Introduction
The goal of this article is to walk through developing a Dockerfile which can be used for building a Docker image that can be deployed to a variety of tools such as Kubernetes, Azure App Service, Google Cloud App Engine and Amazon ECS.
Deploying Machine Learning algorithms into production is rarely a straightforward task. Usually there are multiple variables to be weighted like what type of algorithm, what library was used for the model, how large is the model, how it’s predictions are going to be consumed (batch or online inference), what are the business goals, just to name a few. While there is no right or wrong way of doing it some solutions can get quite complex with many steps in the pipeline and different technologies involved, which is one of the reasons for many companies hiring Machine Learning Engineers and Data Scientists, while the first takes care of the deployment and the tech stack and the later of making models. In this post I will present a simple way of deploying models using Docker and Python which works with any library and most platforms, whether you are using AWS, GCP, Azure, bare metal or your local machine.
One of the main advantages of having a simple deploy script is that it’s a lot easier to debug since there are fewer components involved and it also takes less time to setup and get going. On the other hand the disadvantage is the lack of automation and scalability. But don’t get me wrong here, you will still be able to use this deployment methodology for a number of cases
Architecture
Below is a diagram showing how the architecture will be like once deployed.

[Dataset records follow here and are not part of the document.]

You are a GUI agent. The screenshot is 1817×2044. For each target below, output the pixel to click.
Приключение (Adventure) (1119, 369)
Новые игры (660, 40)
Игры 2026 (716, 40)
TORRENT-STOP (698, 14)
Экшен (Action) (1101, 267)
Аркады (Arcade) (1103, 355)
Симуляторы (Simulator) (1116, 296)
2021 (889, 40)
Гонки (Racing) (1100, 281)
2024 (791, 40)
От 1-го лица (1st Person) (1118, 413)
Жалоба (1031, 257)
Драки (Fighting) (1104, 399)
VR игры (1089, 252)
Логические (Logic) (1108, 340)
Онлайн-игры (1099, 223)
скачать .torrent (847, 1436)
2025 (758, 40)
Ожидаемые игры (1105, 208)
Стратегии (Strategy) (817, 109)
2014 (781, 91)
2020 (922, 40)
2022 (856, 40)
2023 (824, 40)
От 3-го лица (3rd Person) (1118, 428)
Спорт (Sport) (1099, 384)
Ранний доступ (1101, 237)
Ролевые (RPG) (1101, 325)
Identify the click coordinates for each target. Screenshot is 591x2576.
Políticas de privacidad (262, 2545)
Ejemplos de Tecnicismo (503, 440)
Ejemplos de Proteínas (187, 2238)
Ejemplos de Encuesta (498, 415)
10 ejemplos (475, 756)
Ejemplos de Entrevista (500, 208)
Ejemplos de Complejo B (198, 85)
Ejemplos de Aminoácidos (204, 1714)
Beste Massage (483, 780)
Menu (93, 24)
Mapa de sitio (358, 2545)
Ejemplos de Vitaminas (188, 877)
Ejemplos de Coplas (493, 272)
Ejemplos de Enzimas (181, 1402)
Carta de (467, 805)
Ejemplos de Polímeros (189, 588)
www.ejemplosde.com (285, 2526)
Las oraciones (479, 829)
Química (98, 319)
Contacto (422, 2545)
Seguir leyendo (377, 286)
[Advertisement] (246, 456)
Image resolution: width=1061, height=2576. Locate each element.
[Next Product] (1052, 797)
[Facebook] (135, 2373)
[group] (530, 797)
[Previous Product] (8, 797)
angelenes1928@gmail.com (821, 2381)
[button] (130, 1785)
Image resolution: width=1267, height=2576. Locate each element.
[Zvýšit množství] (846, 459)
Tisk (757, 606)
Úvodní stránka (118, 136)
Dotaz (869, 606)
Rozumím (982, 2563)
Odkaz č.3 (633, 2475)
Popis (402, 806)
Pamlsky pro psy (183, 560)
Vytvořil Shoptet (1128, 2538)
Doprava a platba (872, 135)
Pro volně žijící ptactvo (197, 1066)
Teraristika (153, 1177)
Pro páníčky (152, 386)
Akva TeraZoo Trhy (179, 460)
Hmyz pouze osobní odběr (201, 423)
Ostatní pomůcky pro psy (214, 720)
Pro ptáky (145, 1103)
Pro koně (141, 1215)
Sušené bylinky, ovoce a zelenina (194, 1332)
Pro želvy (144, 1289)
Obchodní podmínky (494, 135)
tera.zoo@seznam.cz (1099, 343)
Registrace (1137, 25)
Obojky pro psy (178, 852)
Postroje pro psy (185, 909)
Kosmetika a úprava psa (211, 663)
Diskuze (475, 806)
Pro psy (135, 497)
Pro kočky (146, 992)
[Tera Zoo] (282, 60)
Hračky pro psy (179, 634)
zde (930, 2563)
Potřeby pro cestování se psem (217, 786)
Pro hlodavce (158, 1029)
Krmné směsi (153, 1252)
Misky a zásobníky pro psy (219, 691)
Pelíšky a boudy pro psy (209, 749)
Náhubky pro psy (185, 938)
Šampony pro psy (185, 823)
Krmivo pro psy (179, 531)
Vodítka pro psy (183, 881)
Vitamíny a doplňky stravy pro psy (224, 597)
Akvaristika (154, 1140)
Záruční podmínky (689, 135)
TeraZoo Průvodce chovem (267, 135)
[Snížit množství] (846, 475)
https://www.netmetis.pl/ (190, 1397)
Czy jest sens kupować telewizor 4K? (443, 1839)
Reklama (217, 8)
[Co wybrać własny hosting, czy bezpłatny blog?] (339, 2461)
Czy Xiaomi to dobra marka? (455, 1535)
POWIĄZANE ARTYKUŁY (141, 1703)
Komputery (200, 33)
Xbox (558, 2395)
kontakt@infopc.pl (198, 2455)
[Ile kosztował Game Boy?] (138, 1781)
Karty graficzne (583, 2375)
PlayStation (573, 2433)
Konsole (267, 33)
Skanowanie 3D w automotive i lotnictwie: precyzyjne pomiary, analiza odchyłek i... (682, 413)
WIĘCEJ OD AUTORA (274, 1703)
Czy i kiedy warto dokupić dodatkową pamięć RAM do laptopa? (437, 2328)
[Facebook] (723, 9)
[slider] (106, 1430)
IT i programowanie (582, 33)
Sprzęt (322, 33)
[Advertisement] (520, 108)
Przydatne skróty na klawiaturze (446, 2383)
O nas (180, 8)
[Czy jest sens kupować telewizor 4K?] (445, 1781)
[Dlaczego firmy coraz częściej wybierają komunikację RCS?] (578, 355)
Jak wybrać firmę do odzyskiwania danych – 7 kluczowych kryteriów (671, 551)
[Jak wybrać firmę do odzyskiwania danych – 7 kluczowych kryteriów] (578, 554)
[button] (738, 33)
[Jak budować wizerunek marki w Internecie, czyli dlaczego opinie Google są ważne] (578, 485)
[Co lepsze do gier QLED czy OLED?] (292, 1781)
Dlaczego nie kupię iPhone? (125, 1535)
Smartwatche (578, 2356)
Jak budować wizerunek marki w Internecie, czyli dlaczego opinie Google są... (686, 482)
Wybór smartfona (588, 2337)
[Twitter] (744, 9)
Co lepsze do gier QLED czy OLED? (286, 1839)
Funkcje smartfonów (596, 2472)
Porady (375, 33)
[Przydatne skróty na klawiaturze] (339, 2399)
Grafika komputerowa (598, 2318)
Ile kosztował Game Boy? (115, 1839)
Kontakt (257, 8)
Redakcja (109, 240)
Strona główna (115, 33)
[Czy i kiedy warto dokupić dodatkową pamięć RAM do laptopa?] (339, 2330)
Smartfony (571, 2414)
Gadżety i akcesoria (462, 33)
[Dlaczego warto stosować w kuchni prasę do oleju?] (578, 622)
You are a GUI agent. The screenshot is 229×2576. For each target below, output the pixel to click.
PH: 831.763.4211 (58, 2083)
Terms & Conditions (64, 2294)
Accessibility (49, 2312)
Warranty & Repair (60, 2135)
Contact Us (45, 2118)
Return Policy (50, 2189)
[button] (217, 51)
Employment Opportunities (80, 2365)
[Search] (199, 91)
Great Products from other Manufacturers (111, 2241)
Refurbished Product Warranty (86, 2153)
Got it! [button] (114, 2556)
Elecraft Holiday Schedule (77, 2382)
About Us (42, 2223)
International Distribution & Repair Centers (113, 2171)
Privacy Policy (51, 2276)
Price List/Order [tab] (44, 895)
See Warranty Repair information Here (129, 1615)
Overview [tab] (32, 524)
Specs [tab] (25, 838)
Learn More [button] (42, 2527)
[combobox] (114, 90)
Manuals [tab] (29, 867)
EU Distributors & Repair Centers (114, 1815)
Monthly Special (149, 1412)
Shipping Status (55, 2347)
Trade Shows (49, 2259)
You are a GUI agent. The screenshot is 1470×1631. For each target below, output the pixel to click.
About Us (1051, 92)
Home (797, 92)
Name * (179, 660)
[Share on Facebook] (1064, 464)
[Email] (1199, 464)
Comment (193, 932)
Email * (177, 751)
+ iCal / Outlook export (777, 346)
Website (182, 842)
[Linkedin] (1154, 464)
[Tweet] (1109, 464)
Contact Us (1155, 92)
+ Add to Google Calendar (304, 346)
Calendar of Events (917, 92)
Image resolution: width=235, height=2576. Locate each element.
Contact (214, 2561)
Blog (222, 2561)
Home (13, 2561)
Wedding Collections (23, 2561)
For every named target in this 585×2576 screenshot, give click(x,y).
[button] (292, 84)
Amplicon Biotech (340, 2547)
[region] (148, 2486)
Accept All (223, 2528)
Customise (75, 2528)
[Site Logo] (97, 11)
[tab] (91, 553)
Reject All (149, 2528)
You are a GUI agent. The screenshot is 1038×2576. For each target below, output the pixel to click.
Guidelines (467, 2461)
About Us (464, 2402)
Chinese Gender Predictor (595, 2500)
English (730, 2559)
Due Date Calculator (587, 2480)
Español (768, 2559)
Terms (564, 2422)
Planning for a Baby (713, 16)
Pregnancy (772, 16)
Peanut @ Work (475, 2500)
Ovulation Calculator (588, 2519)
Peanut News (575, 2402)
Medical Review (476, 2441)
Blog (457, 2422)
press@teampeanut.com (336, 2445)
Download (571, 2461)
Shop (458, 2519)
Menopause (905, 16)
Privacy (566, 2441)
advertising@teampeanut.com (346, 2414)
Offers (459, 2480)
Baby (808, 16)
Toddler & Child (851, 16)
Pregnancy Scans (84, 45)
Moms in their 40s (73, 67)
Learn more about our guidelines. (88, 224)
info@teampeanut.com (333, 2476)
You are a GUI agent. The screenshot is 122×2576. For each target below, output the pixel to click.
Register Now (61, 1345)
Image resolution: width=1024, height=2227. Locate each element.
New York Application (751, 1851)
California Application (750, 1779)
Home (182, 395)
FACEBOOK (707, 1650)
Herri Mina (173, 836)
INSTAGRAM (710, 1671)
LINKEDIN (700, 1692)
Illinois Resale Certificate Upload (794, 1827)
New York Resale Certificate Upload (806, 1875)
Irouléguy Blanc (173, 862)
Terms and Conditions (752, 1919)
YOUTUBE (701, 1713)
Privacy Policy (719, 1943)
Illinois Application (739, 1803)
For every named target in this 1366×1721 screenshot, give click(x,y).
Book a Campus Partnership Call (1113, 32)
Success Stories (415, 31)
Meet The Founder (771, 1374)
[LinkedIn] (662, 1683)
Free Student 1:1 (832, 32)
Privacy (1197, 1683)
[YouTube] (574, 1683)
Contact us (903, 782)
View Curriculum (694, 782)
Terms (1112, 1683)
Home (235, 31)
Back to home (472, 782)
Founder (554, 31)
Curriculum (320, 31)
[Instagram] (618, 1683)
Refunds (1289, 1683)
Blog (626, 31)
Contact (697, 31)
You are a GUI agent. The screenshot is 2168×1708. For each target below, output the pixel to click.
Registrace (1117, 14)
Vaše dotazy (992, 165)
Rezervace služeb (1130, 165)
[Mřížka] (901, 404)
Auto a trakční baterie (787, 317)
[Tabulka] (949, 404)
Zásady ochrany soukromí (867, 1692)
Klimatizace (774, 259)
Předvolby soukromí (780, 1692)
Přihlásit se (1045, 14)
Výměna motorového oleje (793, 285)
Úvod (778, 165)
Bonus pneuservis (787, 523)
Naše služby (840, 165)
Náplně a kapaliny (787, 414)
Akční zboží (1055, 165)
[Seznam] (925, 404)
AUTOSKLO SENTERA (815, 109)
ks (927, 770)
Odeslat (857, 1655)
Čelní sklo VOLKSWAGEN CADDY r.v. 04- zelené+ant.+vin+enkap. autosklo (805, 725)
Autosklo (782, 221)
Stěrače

Here the API and Model are in the same container to make things simpler but for future improvements it should be relatively straight forward to separate the API from the Model and keep each in it’s own container. The API handles all the communication with the outside world while interfacing with the model to get the results from it. Using Docker makes so that deployment can be made in virtually any platform, as long as you are able to run it on the host there shouldn’t be any problems. It also works great for making an isolated environment so if it works locally on testing it should behave similarly once deployed somewhere else.
Model
For this example the model being deployed is a Logistic Regression. The problem being solved is a Sentiment Analysis on a balanced sample of 10K tweets I made out of the sentiment140 dataset. The dataset can be found here. The client will send a tweet or a set of tweets inside a JSON on the request body and the server will respond with the corresponding sentiment of each tweet (positive or negative) based on the text.
Before reaching the model, each tweet goes through two steps:
Preprocessing following the traditional NLP pipeline which includes: removal of URLs, removal of punctuation, tokenization, removal of stop words, stemming and case-folding.
Two features are created based on word frequencies, that is, for each word that appear in the preprocessed tweet, they are summed based on how many times it appeared on both positive and negative tweets.
After processed two features are created, which are the total counts of word frequencies for positive and negative words in the document.
The model outputs a probability between 0 and 1 based on the input features generated for each tweet, which is then filtered to become the forecast labels.
This is a very simple approach towards modeling Sentiment and it usually lags behind other simple approaches like Naive Bayes. Also there are other more complete solutions using Google word2vec which are capable of capturing semantic representations and achieve much better performance.
Since the objective of this blog post is to show how to deploy an algorithm rather than develop and improve it, I kept things as simple as possible. If you are working on a similar problem it should be easy to change the Logistic Regression being used for a Neural Network or Vector Spaces and still keep the same project structure for deployment, except of course that a few more steps might be needed depending on the strategy being used.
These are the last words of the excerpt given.